Происходил «волхв» из Вестфалии и звался на родине Элизеусом Бомелиусом, а в России стал Елисеем Бомелием. В молодые годы он поучился в нескольких немецких университетах. В конце концов судьба привела его в Англию, где Бомелиус прибился к медицинскому факультету Кембриджского университета и после двух лет учения наконец-то получил диплом врача. Столь эффектно завершив образовательный цикл, он занялся своей карьерой, не замыкаясь на одной медицине.
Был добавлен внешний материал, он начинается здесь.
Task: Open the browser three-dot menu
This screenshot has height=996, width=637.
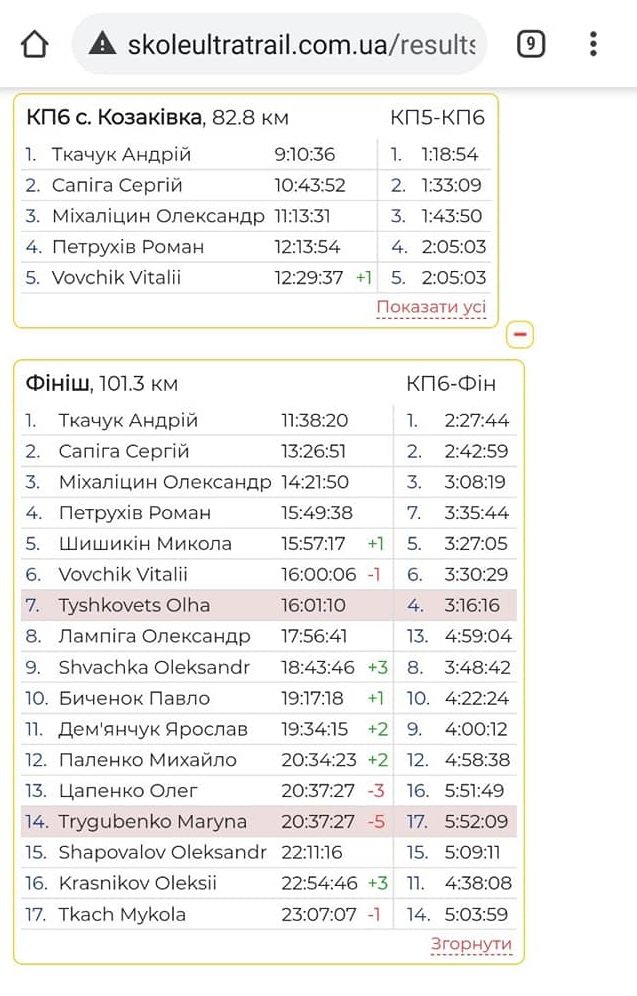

Самым выгодным делом мистеру Элизеусу показалась эксплуатация человеческих темных страстей, что давалось ему удивительно легко. Практикуя в Лондоне, Бомелиус называл себя ясновидящим магом, астрологом, алхимиком; он всегда умел создать вокруг себя шумиху, которую теперь называют «пиаром». За ним по улицам ходили толпы народу, внимавшие каждому вздоху своего кумира. Знатные персоны охотно открывали перед ним свои кошельки.
Слухи об удивительном человеке дошли до русского посла Андрея Григорьевича Совина, прибывшего в Лондон с грамотой от царя Ивана к королеве Елизавете для ведения переговоров по торговым делам. Шум вокруг имени Бомелиуса поднялся в очередной раз после того, как, посаженный в тюрьму по подозрению в торговле ядами, мистер Элизеус грозил из-за решетки неисчислимыми бедами, которые небеса обрушат на головы тех, кто допустит расправу над ним. Народ толпился у тюрьмы, надеясь услышать грозные пророчества, якобы сообщаемые Бомелиусу высшими силами.
Совин весьма заинтересовался этим человеком и, послав к нему в тюрьму своих людей, предложил ему ехать в Москву, посулив хорошее жалованье. Бомелиус, не видя для себя иных особых перспектив в Лондоне, дал согласие. Хлопоты Совина перед английскими властями принесли свои плоды; летом 1570 года русский посол вывез Элизеуса Бомелиуса из Англии, и в том же году доктор явлен был пред ясны очи царя.
Когда летом 1571 года Девлет-Гирей первый раз приблизился к Москве, царь отсиделся в Вологде. Бомелиус, теперь Бомелий, был при нем. Надо отдать ему должное, «дохтур Елисей», как звали его при русском дворе, ловко сумел найти подход к грозному государю, отличавшемуся крайне переменчивым и вспыльчивым нравом. В немалой степени помогло ему то, что царь очень нуждался именно в таком «медико-магическом специалисте широкого профиля». «Дохтур Елисей» всюду сопровождал Ивана Васильевича, занимаясь не столько медициной, сколько мистическими упражнениями и политическими расследованиями. Царь доверял ему самые тайные дела, допускал к таким интимным секретам, как проверка девиц из лучших боярских родов на предмет их телесного здравия, когда осенью 1571 года присматривал себе третью по счету супругу.
Выбор Ивана пал на дочь коломенского дворянина Собакина — Марфу Васильевну. Пройдя все положенные туры смотрин, Марфа Собакина была венчана с царем 28 октября 1571 года, но почти сразу после свадьбы заболела и через пятнадцать дней умерла. Производившему врачебный осмотр кандидаток в царские невесты Бомелию пришлось объясняться со своим патроном, отчего же это вдруг умерла Марфа Васильевна, которую недавно он осматривал и признал совершенно здоровой? Но «дохтур» ничуть не затруднился с объяснением, объявив смерть царицы отравлением. Это он утверждал как врач, а как «магик» открыл царю и имена заговорщиков, указав на родню двух первых жен Ивана Васильевича — Анастасии Романовой и кабардинской княжны Марии Темрюковны. Бомелий в своих утверждениях был весьма убедителен, что обернулось казнью двух десятков вельмож, в числе которых был и князь Михаил Темрюкович Черкасский — один из вождей опричнины и близкий царю человек. Было время, когда Иван Васильевич какое-то время даже жил в доме князя, в его усадьбе на берегу Неглинной. Но обвиненный «дохтуром Елисеем» князь не смог оправдаться, и по приказу Ивана Грозного его посадили на кол.